The reality is there are never 1:1 replacement and Microsoft would have never had any sort of success in the office area to begin with that sort of nitpicking.


I'd think the only Office part difficult to replace is Excel. It has a lot of functionality, provides a lot of value and is the workhorse of most business processes I see. Now how do you replace THAT?

Libby works with Kobo (well Overdrive works with Kobo). You check out a book in Libby and then just sync the Kobo and it appears.

Meanwhile Kobo is still shipping firmware updates to devices from the same time period...

And even the ePub readers that have been left behind can still work with new books.

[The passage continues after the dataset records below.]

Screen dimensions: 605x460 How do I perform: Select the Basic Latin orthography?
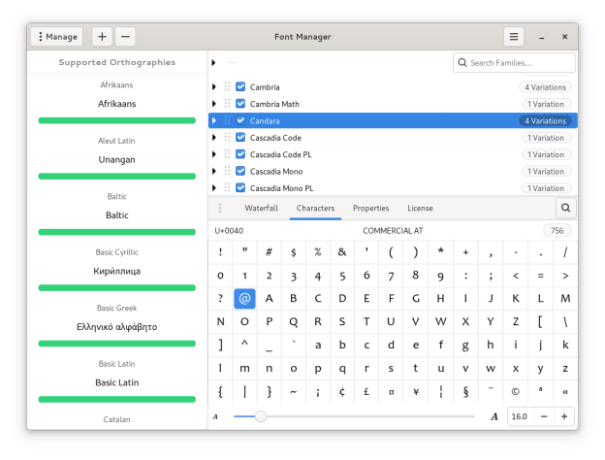116,382

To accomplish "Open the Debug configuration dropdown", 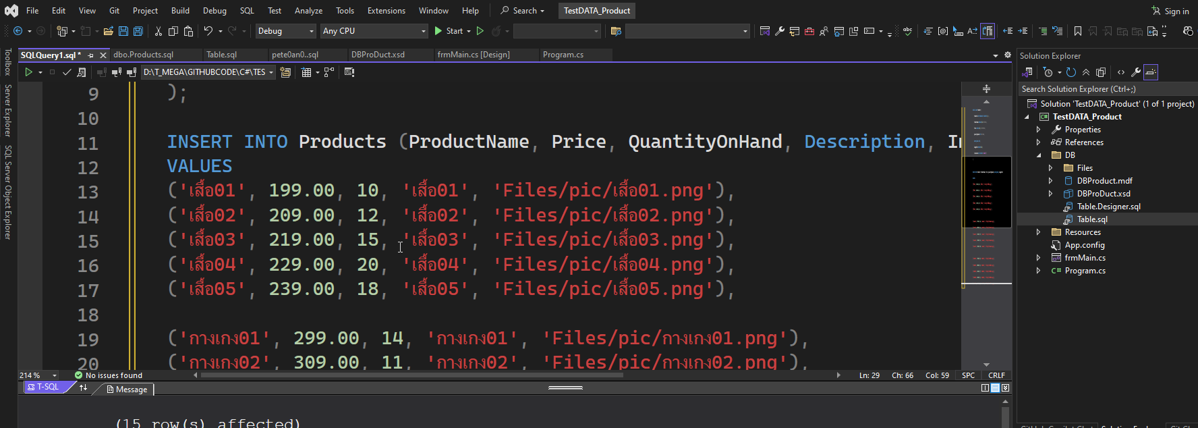I will (x=285, y=31).
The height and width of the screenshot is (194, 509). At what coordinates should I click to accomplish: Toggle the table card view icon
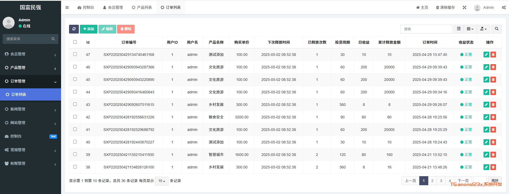pyautogui.click(x=459, y=29)

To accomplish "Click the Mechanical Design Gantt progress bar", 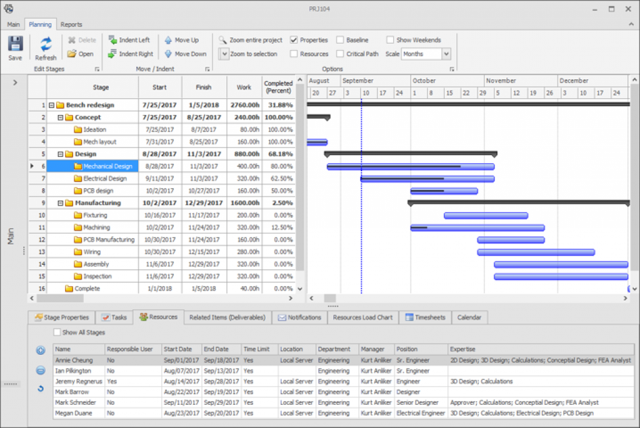I will [x=410, y=167].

Also, pretty much every Kobo can run KOReader without any need for a jailbreak or similar.

It's also a con. You get worse sustained performance. You also get a hotter device. There's a reason the base model M series MBPs consistently bench higher than the exact same chip MBAs in things like Cinebench. The fan.

As I’ve pointed out in my other comments, the Nintendo Switch and Switch 2 are perfect devices to dispel this whole “no fan is better” narrative.

Clearly it’s not a challenge to make a compact, performant device with a nearly silent fan. Clearly customers don’t mind that devices have fans even for devices meant to be held in hand for hours that weigh less than a pound.

I can buy a handheld from Nintendo for $450 that can play new AAA games with great performance while the Neo struggles with 5 year old titles like Cyberpunk despite likely having better overall hardware. A MacBook Neo with a fan would get 15-30% better overall performance and +50% framerate in games as has been demonstrated by multiple tinkerers on YouTube.